PhD
Chair of Statistics and Data Science for Social Sciences and the Humanities at LMU
Institut für Statistik
Ludwigstr. 33
80539 München
Biosketch
Sarah holds a Bachelor’s degree in Economics and Political Science from the University of Heidelberg. During her studies, she gained consulting experience through internships at PricewaterhouseCoopers and the Boston Consulting Group. In 2022, Sarah obtained a Master’s degree in Social Data Science at the University of Oxford. She then joined the LMU Chair of Statistics and Data Science in Social Sciences and the Humanities as a PhD student. Her work focuses on human-centred artificial intelligence.
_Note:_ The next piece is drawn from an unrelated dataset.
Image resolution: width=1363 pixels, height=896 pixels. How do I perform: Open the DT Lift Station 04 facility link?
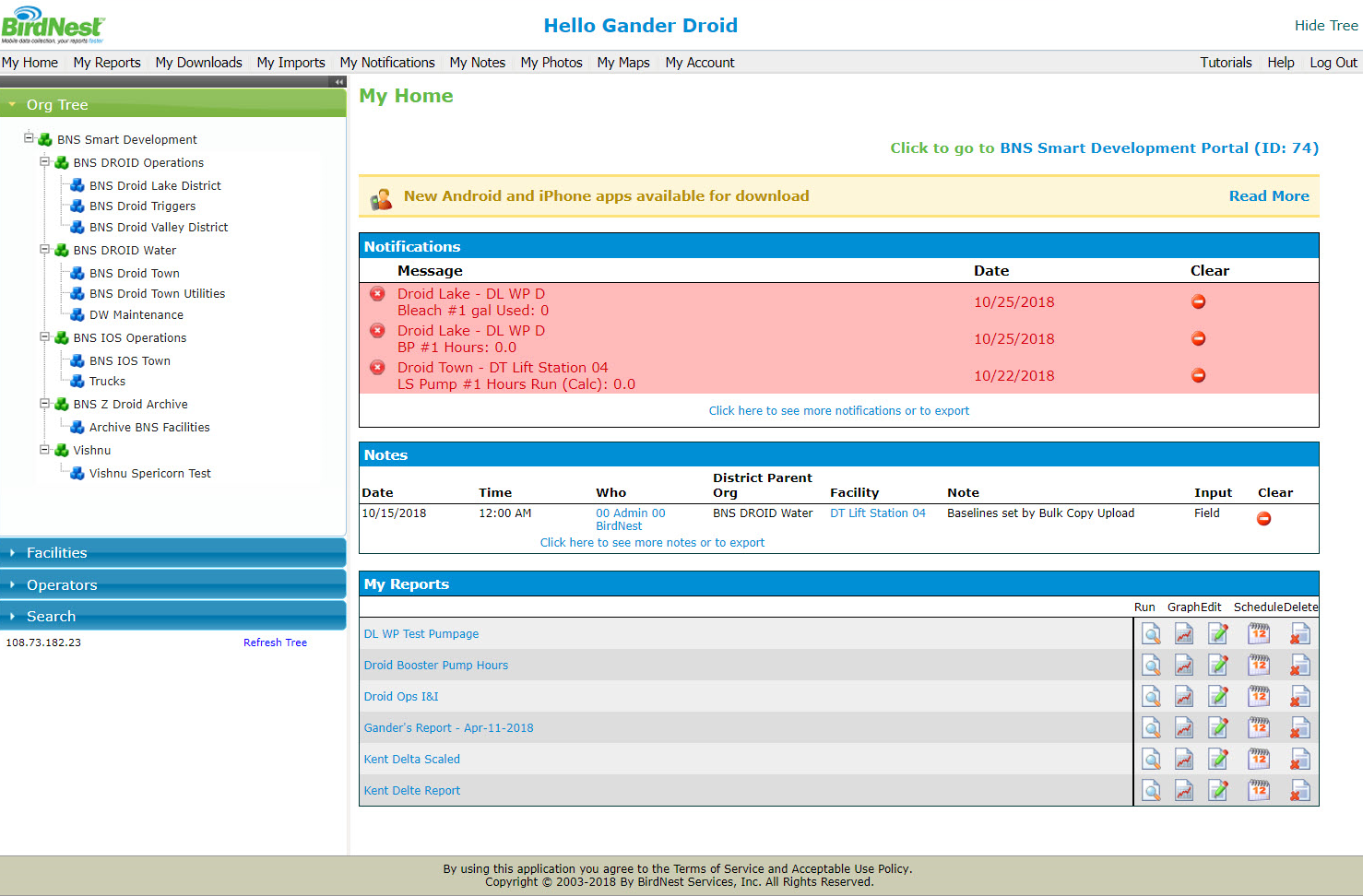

Sarah has been part of relAI since October 2022 and is the student representative of the current cohort.
relAI Research
Understanding and Mitigating AI Risks in Socially Relevant Applications
Sarah’s research focuses on AI safety, using mechanistic interpretability methods to understand and mitigate risks in socially relevant applications. One key area of her work investigates jailbreaks in large language models—modifications to a prompt that bypass a model’s built-in safety mechanisms, causing it to generate responses it would otherwise refuse. Since there are multiple ways to jailbreak a model, one of Sarah’s projects examines whether these methods exploit similar internal mechanisms. Understanding this is crucial for developing more robust defenses against jailbreak attacks. Another strand of her research explores how large language models encode associations related to human preferences. By analyzing these internal representations, she aims to assess the reliability of using LLMs as proxies for human opinions in surveys, providing technical insights into their potential biases and limitations.